O grupo autodenominado "Estado Islâmico" assumiu a autoria dos ataques na capital francesa na sexta-feira, que deixaram pelo menos 129 mortos e 352 feridos. O grupo disse que os atos foram "cuidadosamente estudados", mas ainda estão emergindo os detalhes sobre como eles foram concretizados.
O presidente francês, François Hollande, disse que os ataques foram planejados e organizados no exterior, com ajuda interna. Pouco se sabe sobre os sete atiradores que foram mortos: um seria francês, e dois passaportes, um egípcio e outro sírio, foram encontrados.
Veja abaixo cinco pontos que ajudam a entender por que a França tornou-se alvo novamente.
1. Fricções étnicas
Ataques chocaram a França, dez meses depois do ocorrido no semanário 'Charlie Hebdo'
A França tem a maior população muçulmana na Europa: cerca de 5 milhões, ou 7,5% dos habitantes.
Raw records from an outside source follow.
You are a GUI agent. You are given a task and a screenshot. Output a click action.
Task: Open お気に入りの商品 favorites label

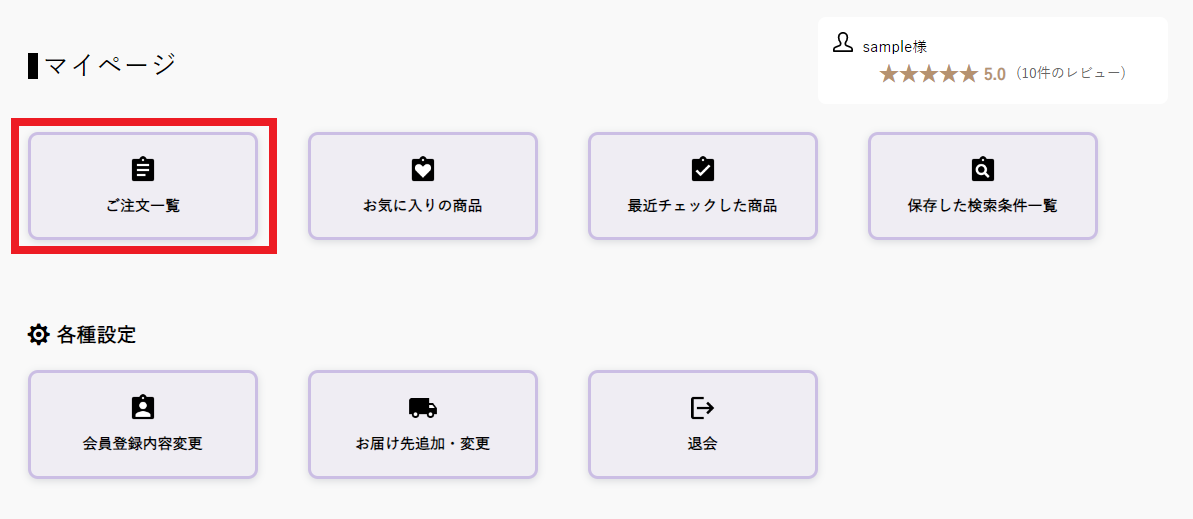[x=423, y=206]
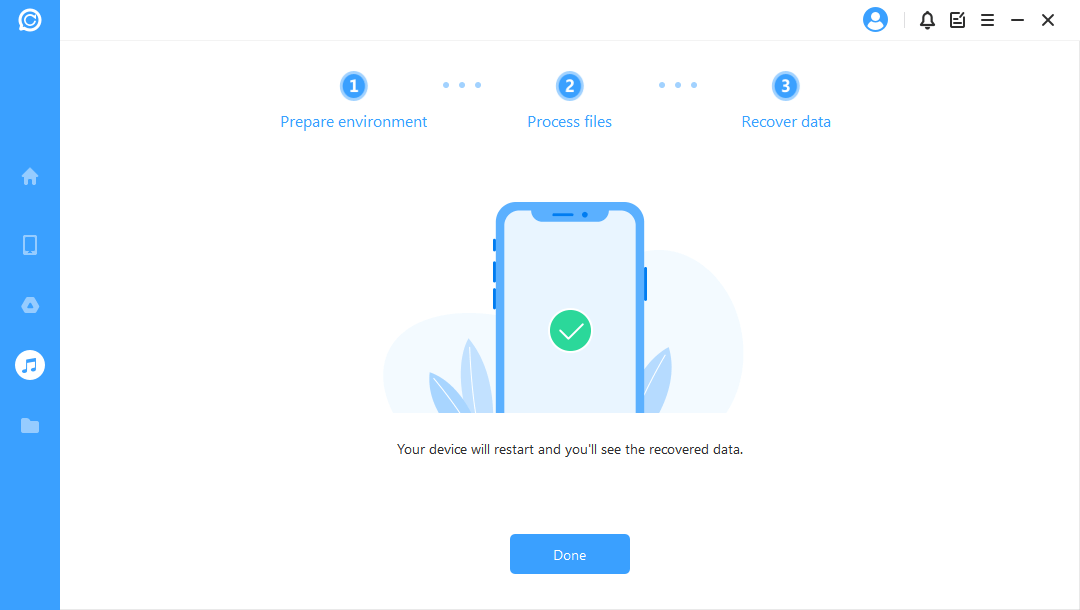Click step 1 numbered circle
Viewport: 1080px width, 610px height.
[x=353, y=86]
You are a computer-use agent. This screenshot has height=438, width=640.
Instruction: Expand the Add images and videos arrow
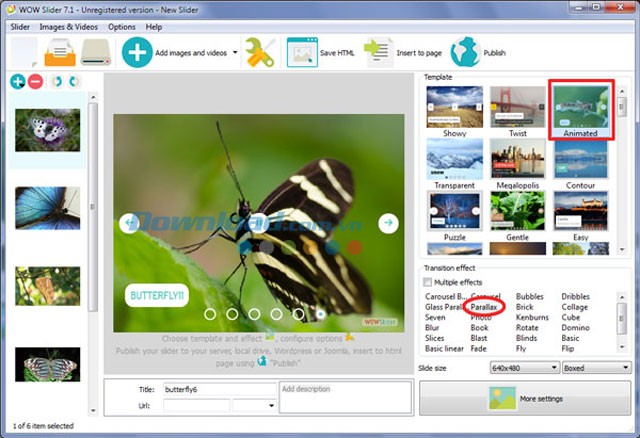235,53
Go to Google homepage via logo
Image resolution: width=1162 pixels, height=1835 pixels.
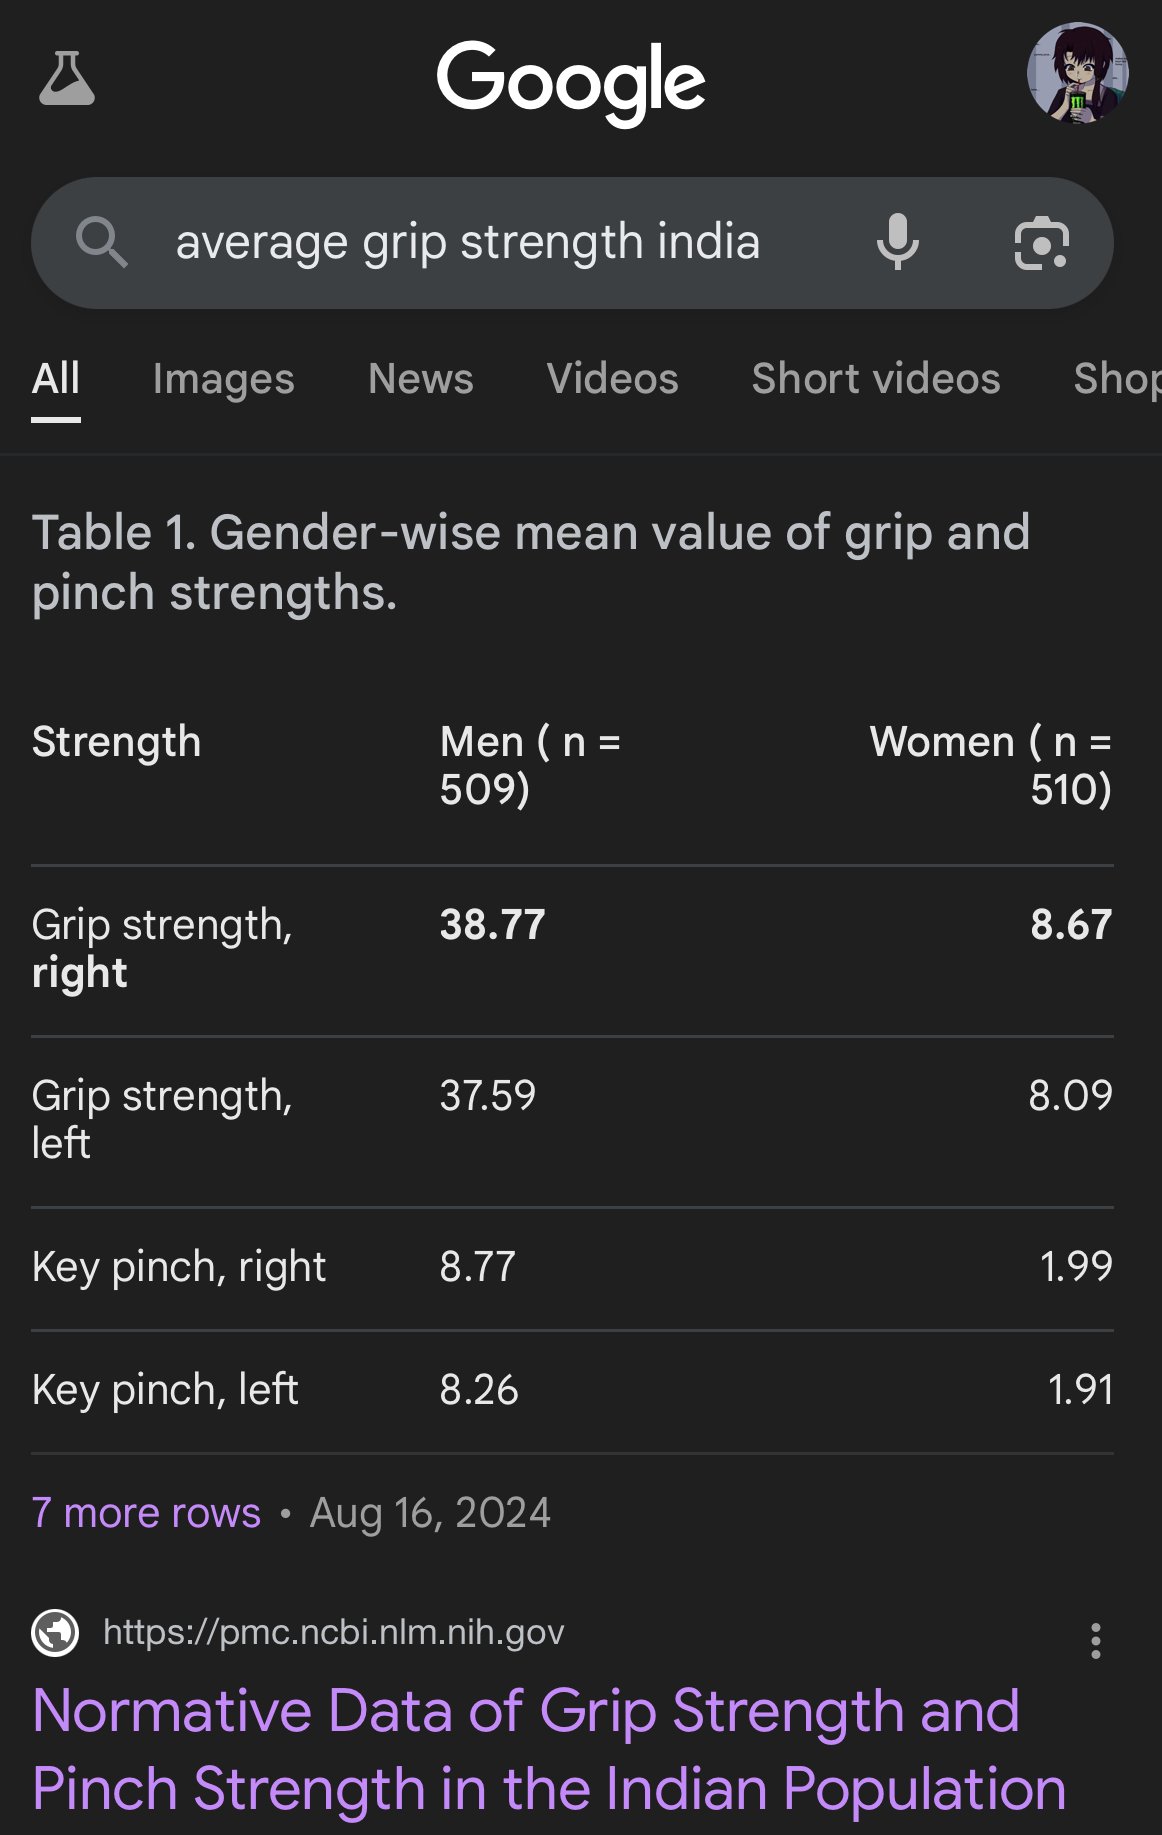(x=571, y=82)
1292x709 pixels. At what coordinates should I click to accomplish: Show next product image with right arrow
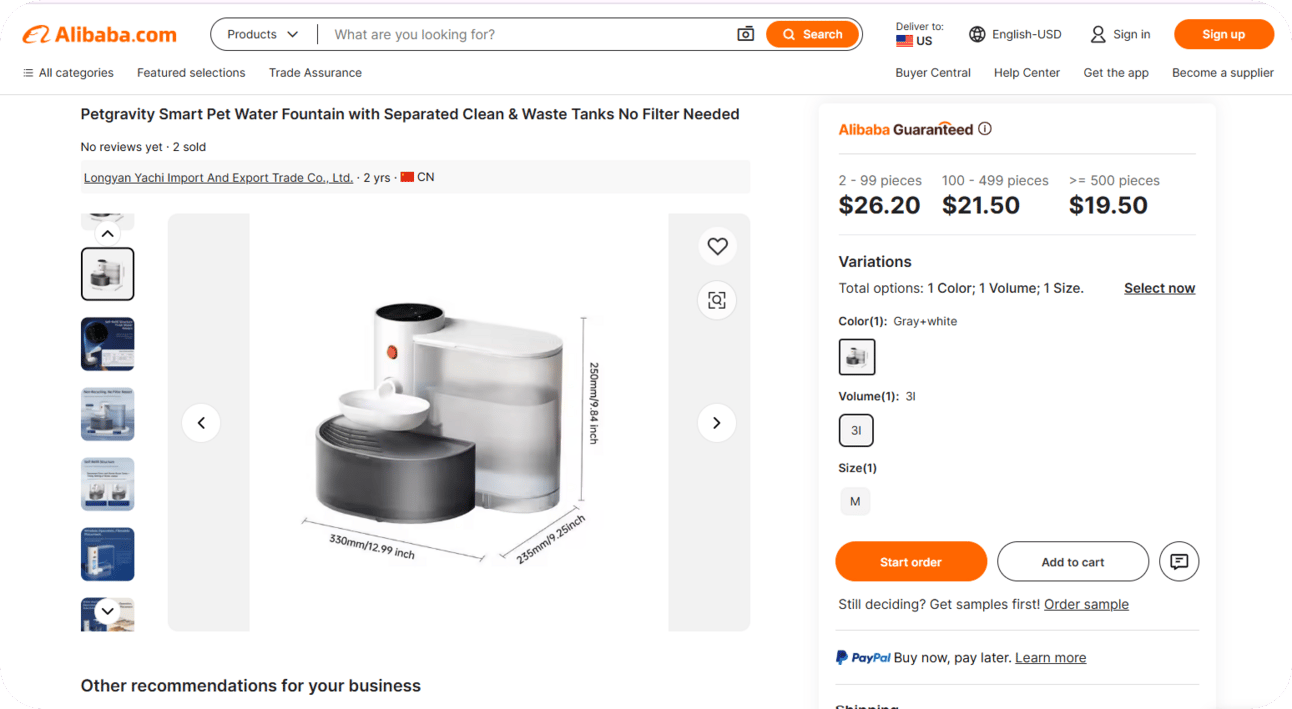tap(716, 423)
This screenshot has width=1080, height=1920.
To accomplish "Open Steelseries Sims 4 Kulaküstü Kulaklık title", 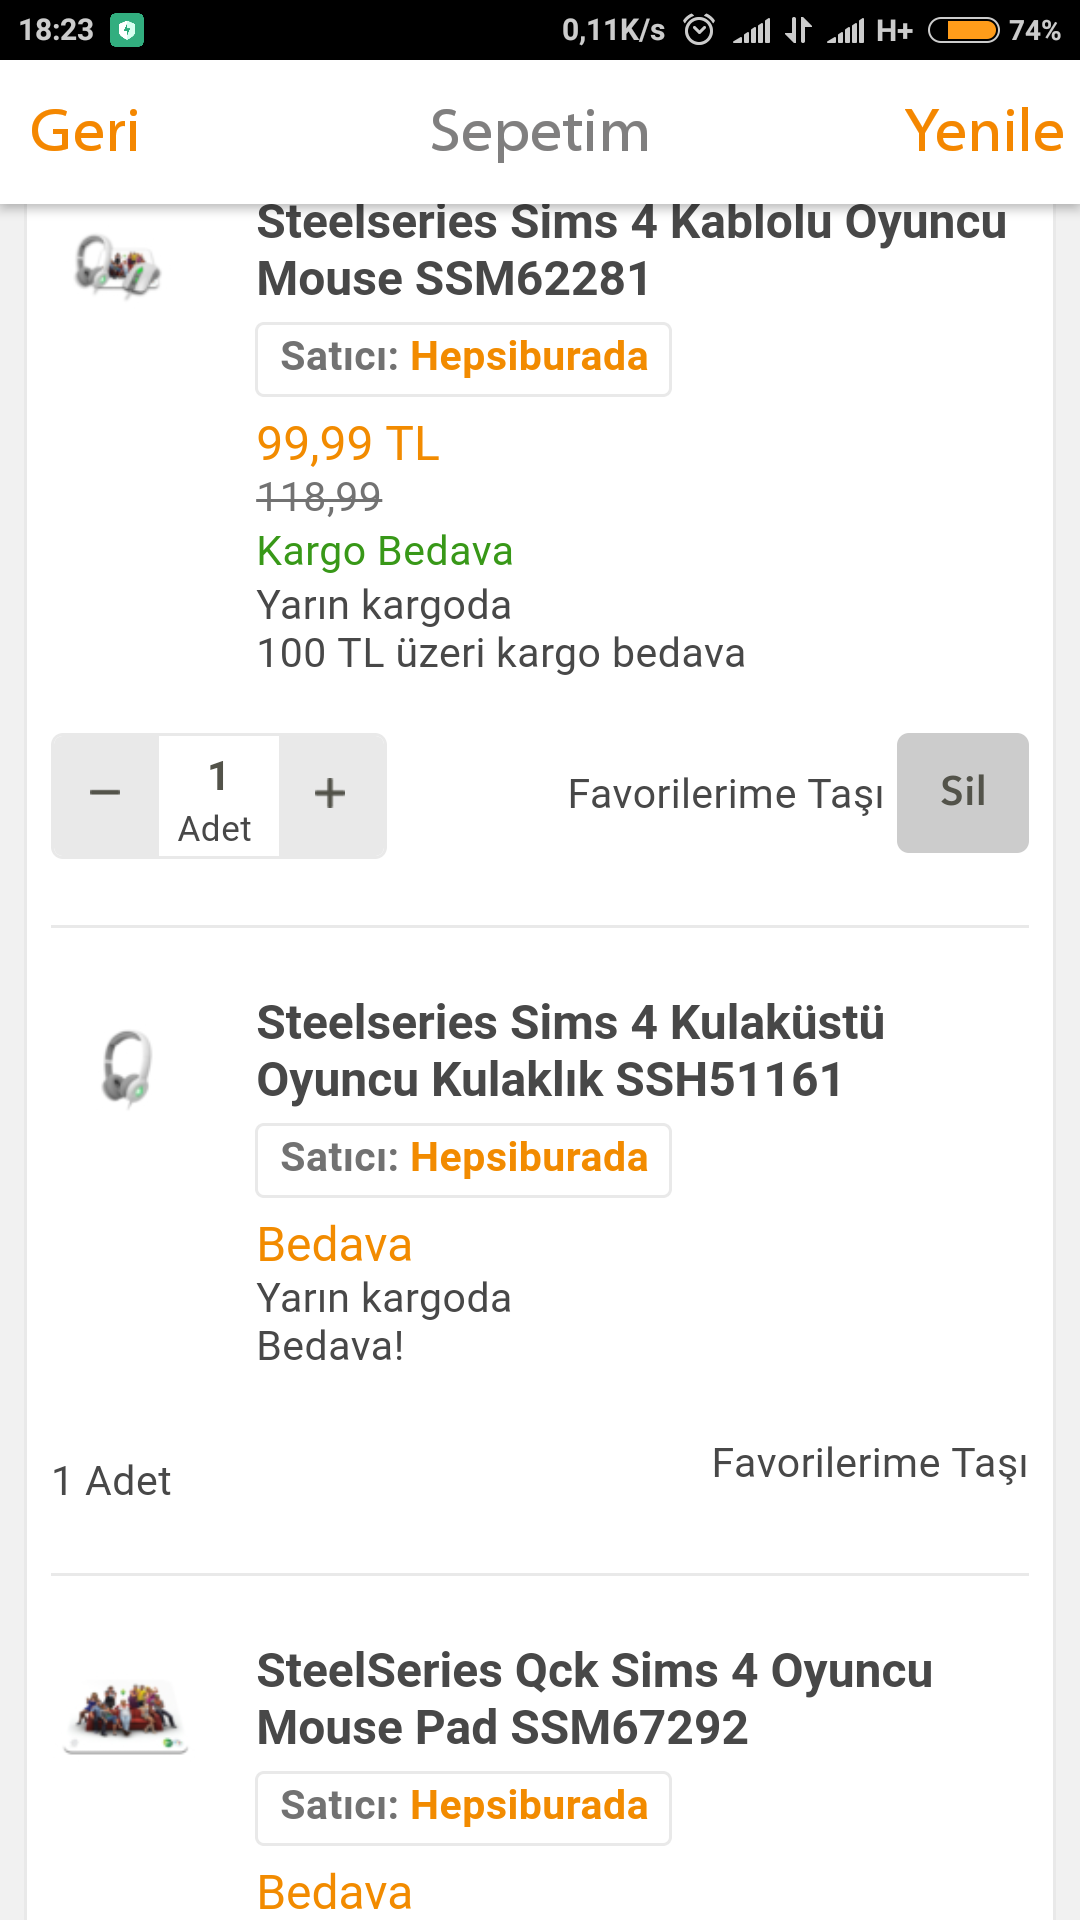I will click(x=570, y=1051).
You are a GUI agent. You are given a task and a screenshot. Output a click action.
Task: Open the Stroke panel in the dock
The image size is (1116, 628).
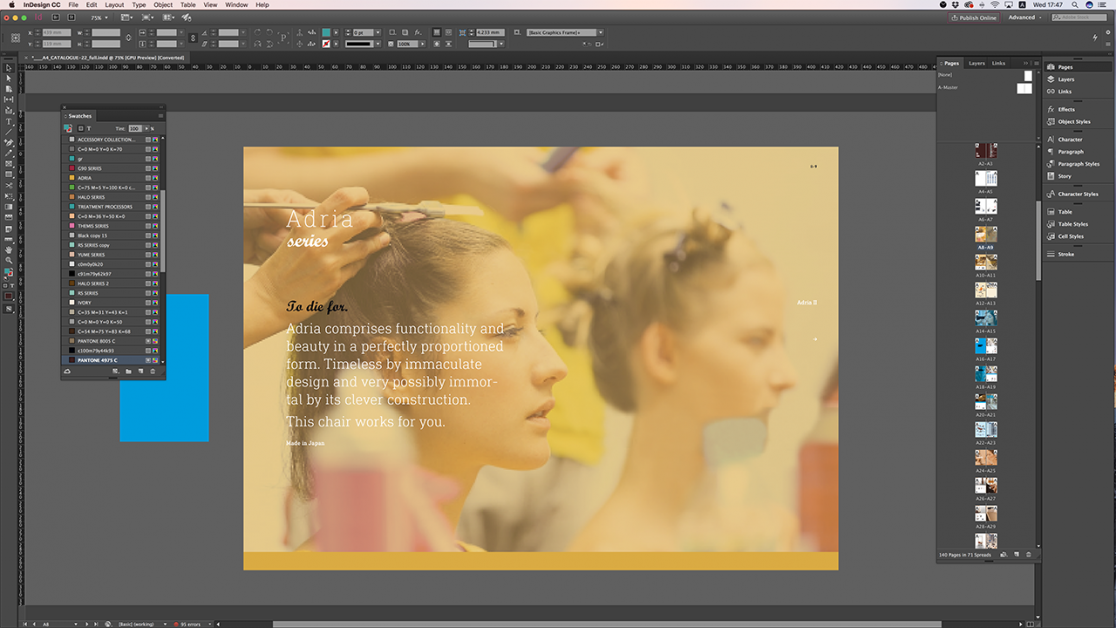pos(1066,254)
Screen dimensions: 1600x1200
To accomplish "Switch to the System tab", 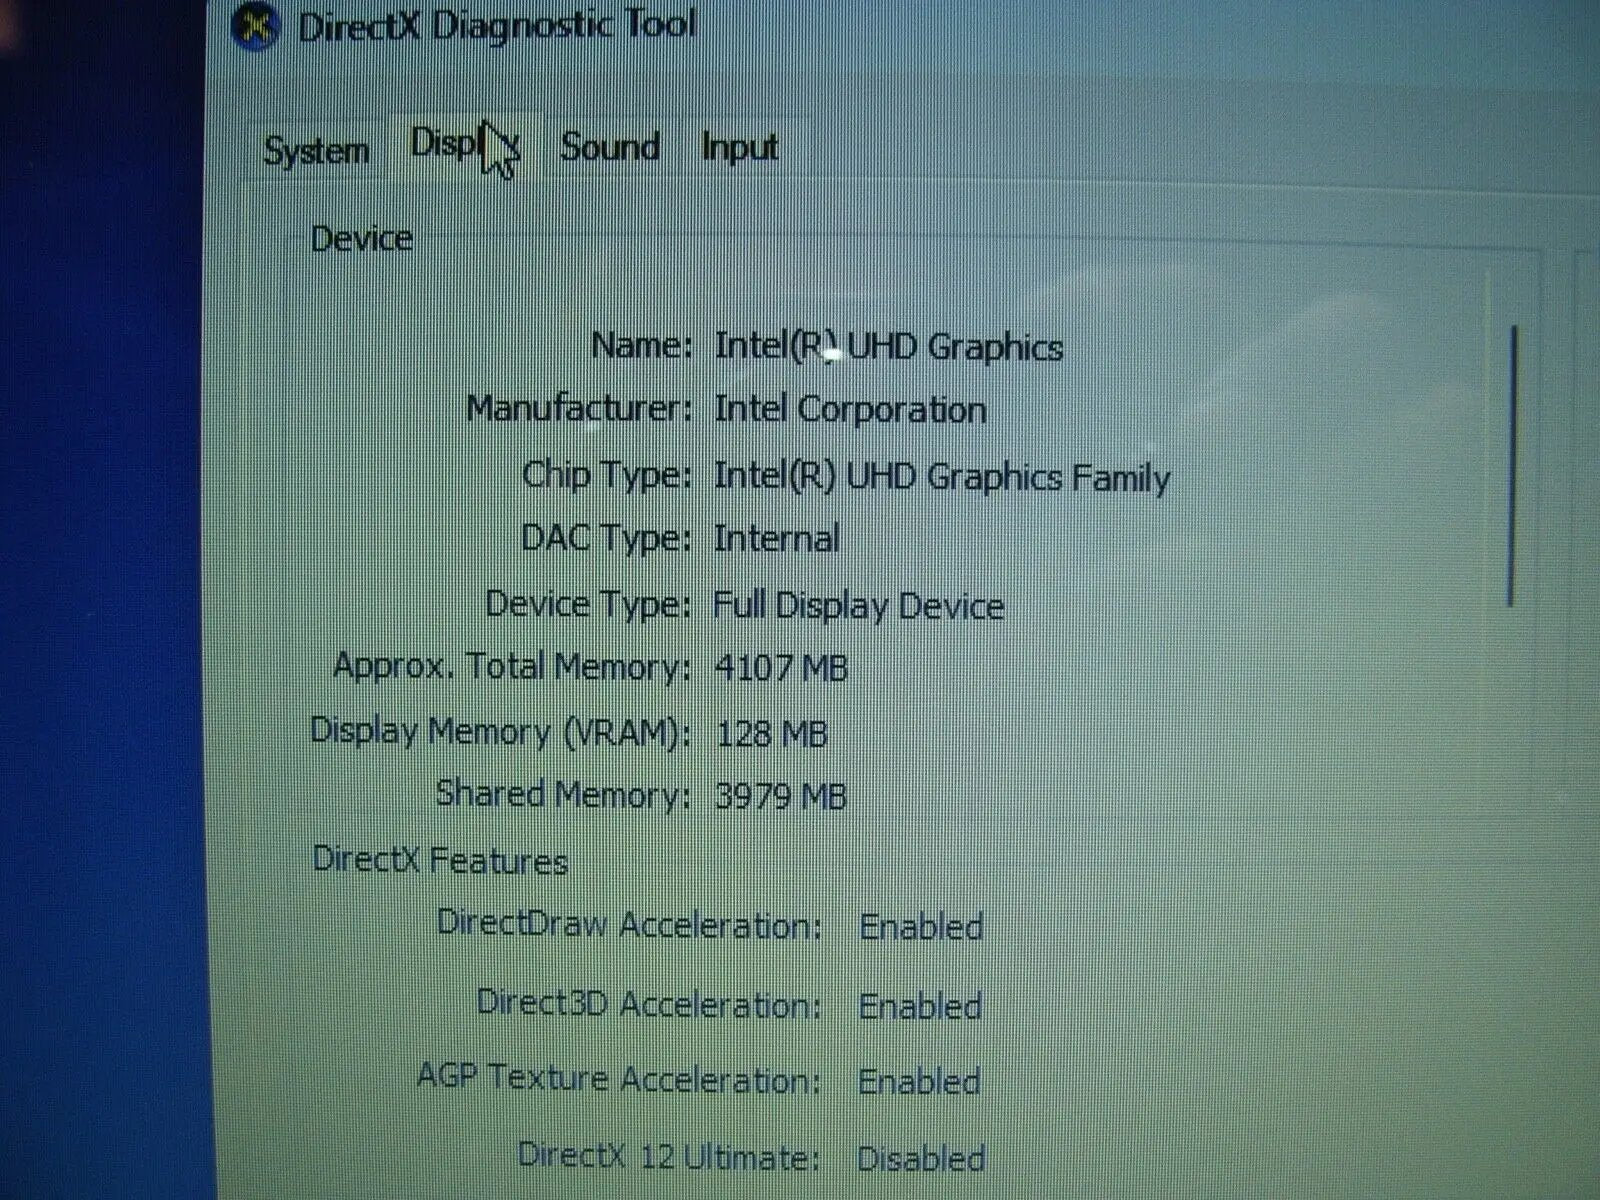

E, segundo analistas, é uma das sociedades mais divididas no continente.
A integração de muçulmanos no resto da sociedade francesa já era questão delicada no país antes dos ataques de janeiro ao semanário satírico Charlie Hebdo e a um supermercado judeu, que chocaram a França e o mundo - e essa integração ainda pode piorar, dizem especialistas.